PROBLEM REQUIREMENTS. Please copy out every line of the listing below, word for word, leaving out the pictures.

** START DATA RECORDS **

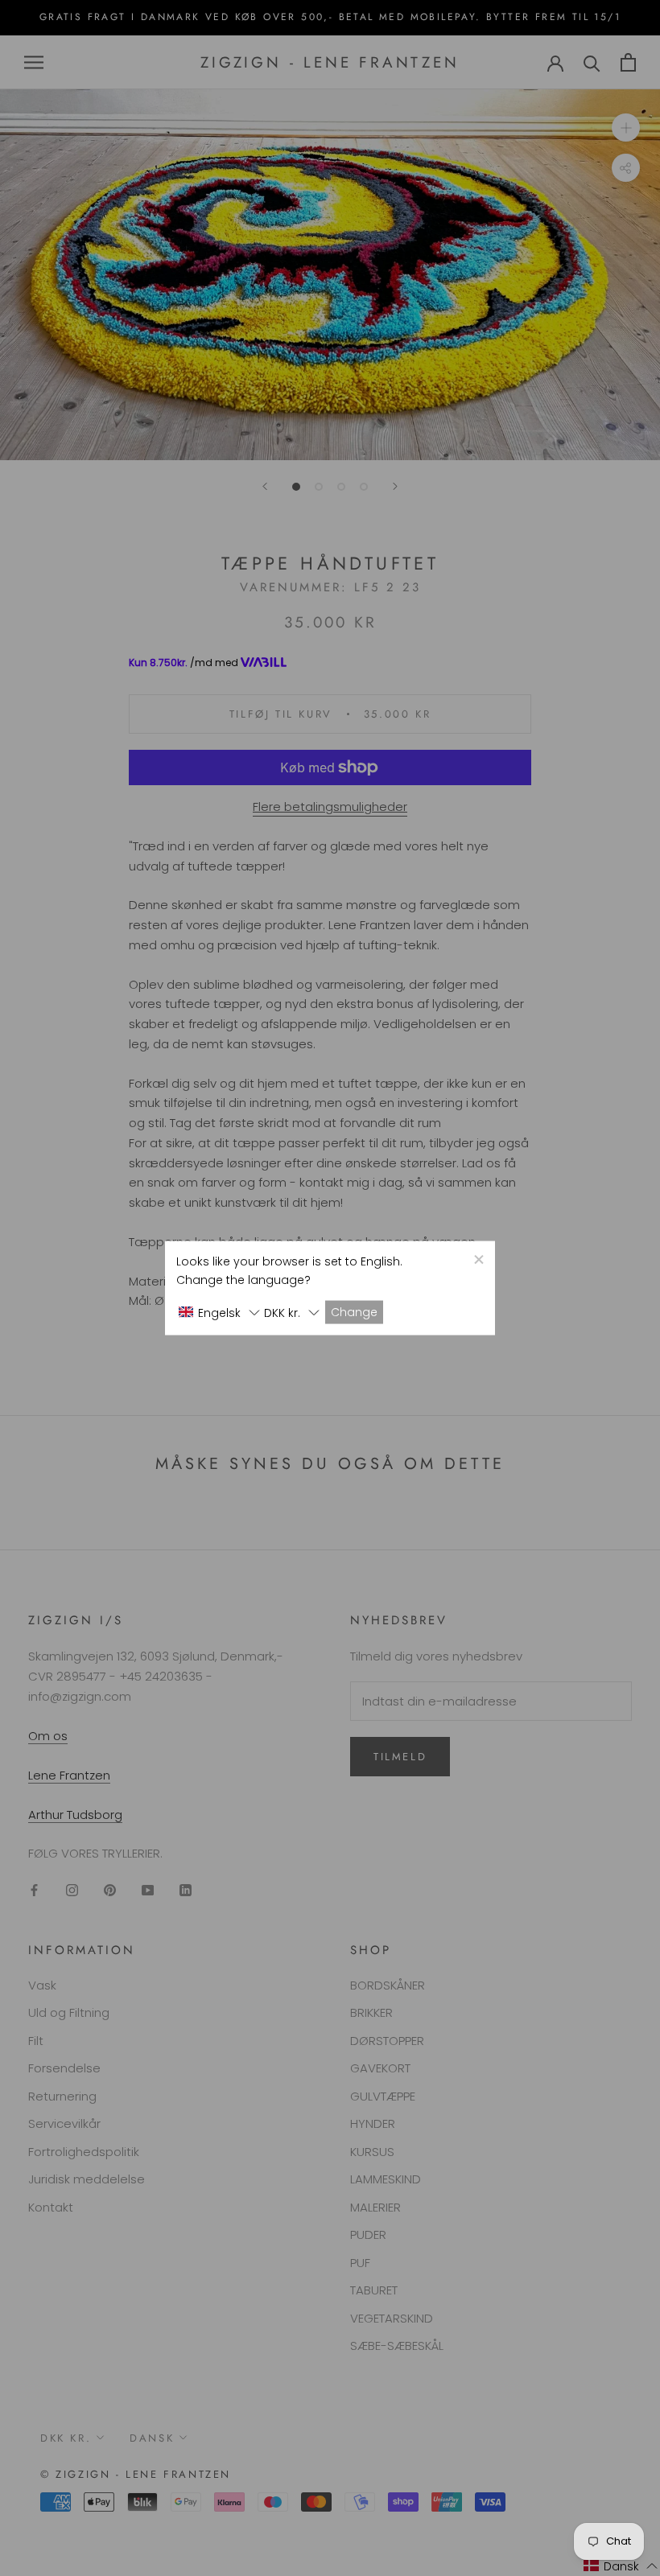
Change (354, 1312)
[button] (219, 1313)
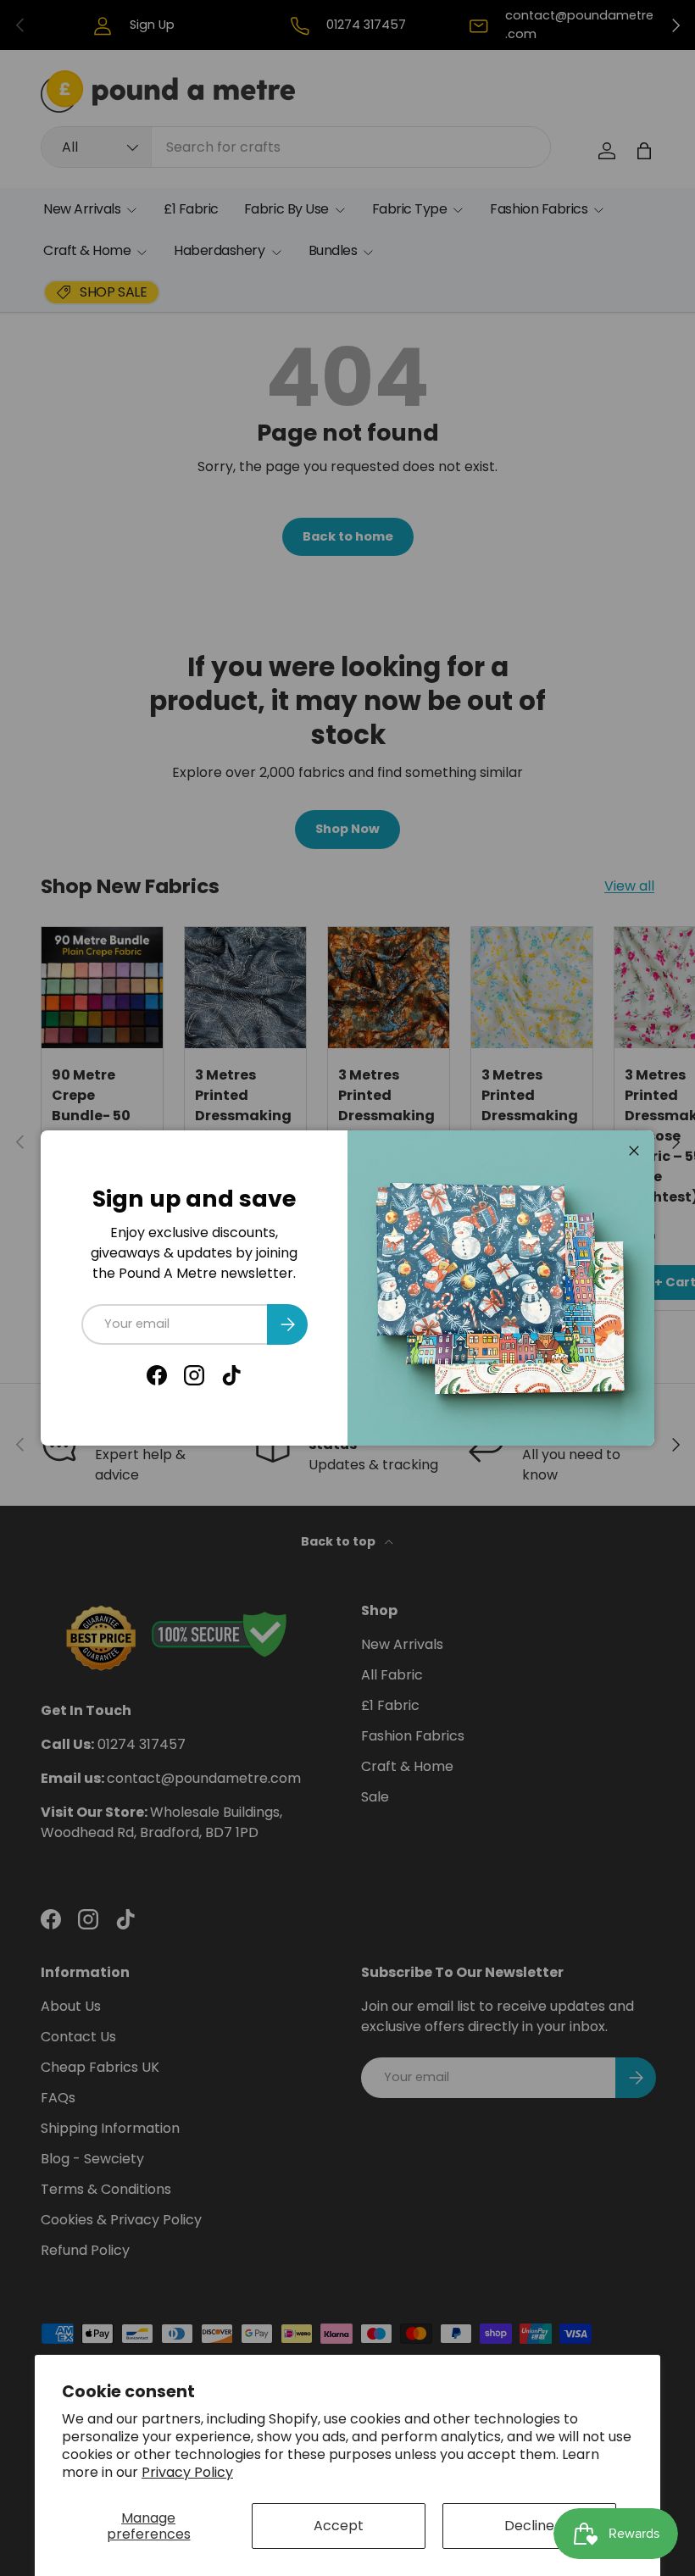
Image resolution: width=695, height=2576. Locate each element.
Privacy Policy (187, 2472)
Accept (339, 2525)
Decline (529, 2525)
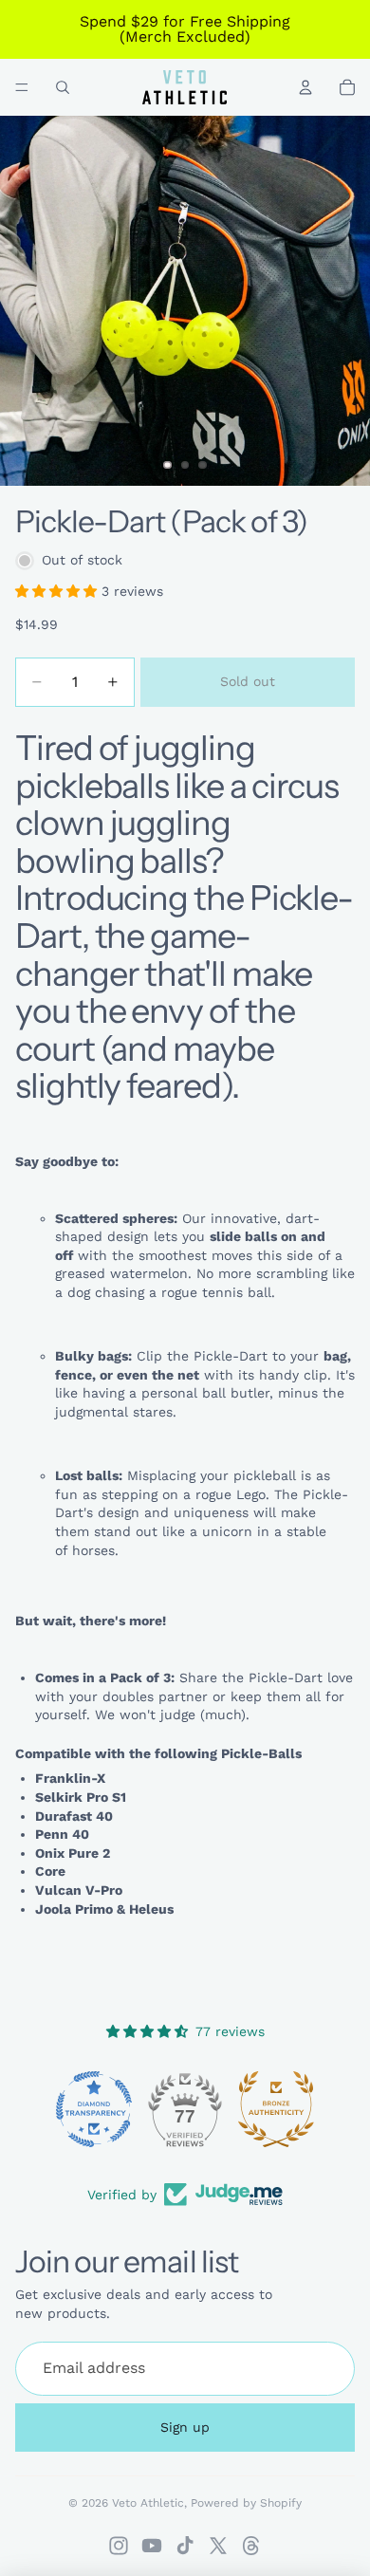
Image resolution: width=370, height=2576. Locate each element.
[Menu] (22, 87)
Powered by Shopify (246, 2503)
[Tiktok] (185, 2545)
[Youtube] (151, 2545)
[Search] (62, 87)
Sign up (185, 2426)
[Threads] (251, 2545)
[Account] (305, 87)
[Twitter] (218, 2545)
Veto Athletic (148, 2503)
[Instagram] (118, 2545)
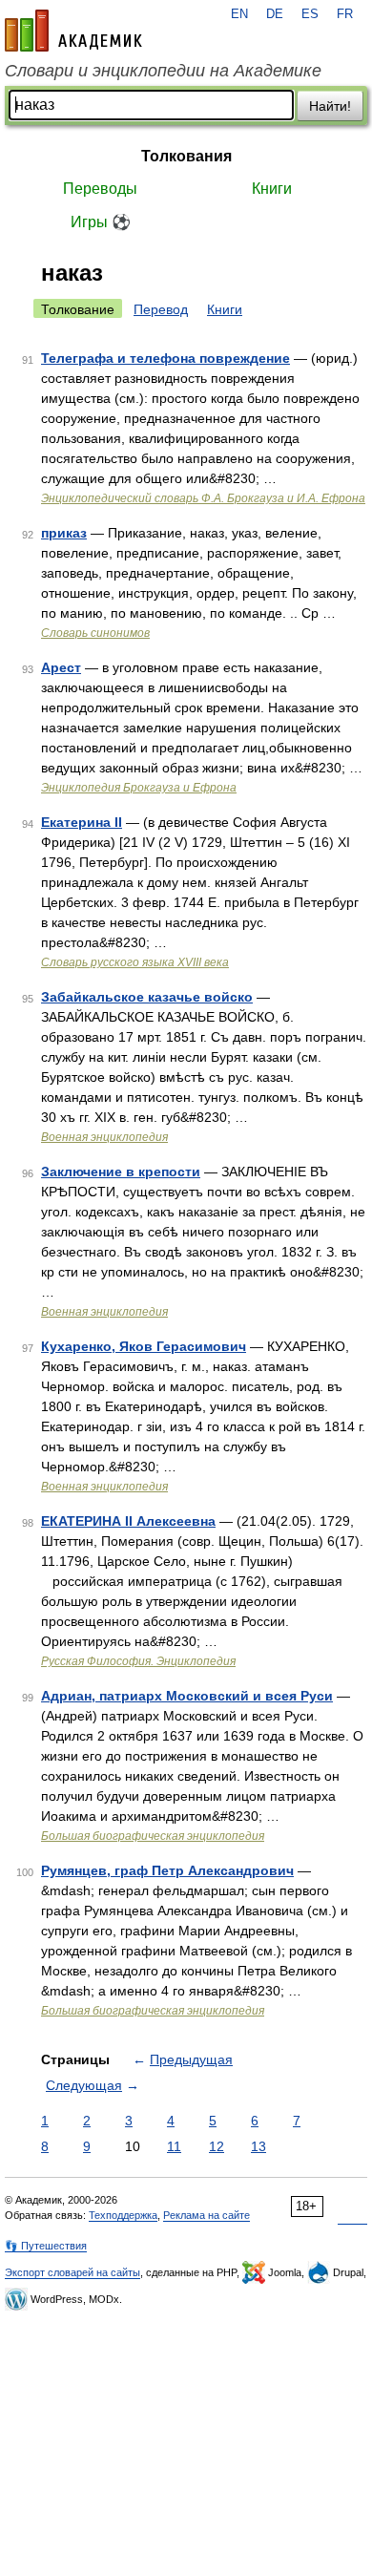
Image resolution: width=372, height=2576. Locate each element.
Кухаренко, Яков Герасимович (143, 1346)
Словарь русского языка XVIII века (135, 962)
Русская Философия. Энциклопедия (138, 1661)
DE (274, 14)
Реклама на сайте (206, 2215)
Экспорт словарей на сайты (72, 2272)
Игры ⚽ (101, 222)
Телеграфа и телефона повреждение (165, 358)
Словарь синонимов (95, 633)
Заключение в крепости (120, 1171)
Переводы (100, 188)
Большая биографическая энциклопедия (152, 1836)
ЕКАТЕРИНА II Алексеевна (128, 1521)
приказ (64, 532)
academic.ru (73, 31)
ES (310, 14)
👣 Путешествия (46, 2245)
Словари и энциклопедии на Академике (163, 70)
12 (216, 2146)
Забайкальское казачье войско (147, 996)
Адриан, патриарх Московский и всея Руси (187, 1695)
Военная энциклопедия (104, 1137)
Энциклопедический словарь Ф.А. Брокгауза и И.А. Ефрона (203, 498)
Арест (61, 667)
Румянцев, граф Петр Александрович (167, 1870)
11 (174, 2146)
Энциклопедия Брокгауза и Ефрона (139, 787)
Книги (272, 188)
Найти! (330, 106)
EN (239, 14)
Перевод (161, 309)
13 (258, 2146)
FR (345, 14)
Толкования (186, 156)
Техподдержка (123, 2215)
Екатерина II (81, 822)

** END DATA RECORDS **

SOLUTION BELOW.
Change (354, 1312)
[button] (219, 1313)
Image resolution: width=695, height=2576. Locate each element.
Privacy Policy (187, 2472)
Accept (339, 2525)
Decline (529, 2525)
Image resolution: width=370, height=2576. Locate each element.
[Menu] (22, 87)
Powered by Shopify (246, 2503)
[Tiktok] (185, 2545)
[Youtube] (151, 2545)
[Search] (62, 87)
Sign up (185, 2426)
[Threads] (251, 2545)
[Account] (305, 87)
[Twitter] (218, 2545)
Veto Athletic (148, 2503)
[Instagram] (118, 2545)
Image resolution: width=372, height=2576. Locate each element.
Кухаренко, Яков Герасимович (143, 1346)
Словарь русского языка XVIII века (135, 962)
Русская Философия. Энциклопедия (138, 1661)
DE (274, 14)
Реклама на сайте (206, 2215)
Экспорт словарей на сайты (72, 2272)
Игры ⚽ (101, 222)
Телеграфа и телефона повреждение (165, 358)
Словарь синонимов (95, 633)
Заключение в крепости (120, 1171)
Переводы (100, 188)
Большая биографическая энциклопедия (152, 1836)
ЕКАТЕРИНА II Алексеевна (128, 1521)
приказ (64, 532)
academic.ru (73, 31)
ES (310, 14)
👣 Путешествия (46, 2245)
Словари и энциклопедии на Академике (163, 70)
12 (216, 2146)
Забайкальское казачье войско (147, 996)
Адриан, патриарх Московский и всея Руси (187, 1695)
Военная энциклопедия (104, 1137)
Энциклопедический словарь Ф.А. Брокгауза и И.А. Ефрона (203, 498)
Арест (61, 667)
Румянцев, граф Петр Александрович (167, 1870)
11 (174, 2146)
Энциклопедия Брокгауза и Ефрона (139, 787)
Книги (272, 188)
Найти! (330, 106)
EN (239, 14)
Перевод (161, 309)
13 (258, 2146)
FR (345, 14)
Толкования (186, 156)
Техподдержка (123, 2215)
Екатерина II (81, 822)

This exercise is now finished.